After stammering on about my most-certainly-benign tumor, my mother immediately jumped in to save the day. “Don’t worry, sweetie. It’s probably a fibroadenoma (benign breast tumor). I’ve had four removed and your grandmother had at least 3-4 over the course of her life.”
And she was exactly right. Within 24 hours, the doctor’s office called to say everything was fine and that the marble-like object in my left breast was, as my mother had predicted, a fibroadenoma.
See what I mean about your silence not saving you?
Out of pure fear I had assumed my pending test results would add stress and worry to my parents’ lives, but that’s not what happened. You know why? Because fear is a liar.
Opening up about my own stress and worry didn’t make my parents worry more. It helped me worry less.
In this particular case, my mother was the one person who, unbeknownst to me, could wipe all my worries away with a single sentence about her own experience. It’s not like my mother and I sit around and talk about boobs, breast lumps and biopsies, so I don’t blame her for not mentioning the lumps she had removed decades ago.

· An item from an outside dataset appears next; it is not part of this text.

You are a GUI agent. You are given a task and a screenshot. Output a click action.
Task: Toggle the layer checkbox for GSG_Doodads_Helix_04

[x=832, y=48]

Nope, this example of suffering is on me. I stayed silent and therefore denied myself the support I needed.
That’s what silence does — it turns struggling into suffering.
I know this to be true, the tattoed woman in my yoga class knows this to be true, but none of us are immune to forgetting every once in a while.
If I had swallowed my silence and called my mother when I first detected the lump, I would have quickly discovered that between her and my grandmother, they’d had more than a half-dozen lumps removed. And I wouldn’t have worried, cried or freaked out nearly as much.
Now it’s your turn. What are you struggling with right now that you’re suffering in silence about? Say it out loud, tell someone you love. I think you’ll find, as I often have, that what waits on the other side feels a lot like relief and nothing like the disaster zone of destruction you’re drumming up in your mind.
People say the truth hurts, but when it’s your truth it feels awesome.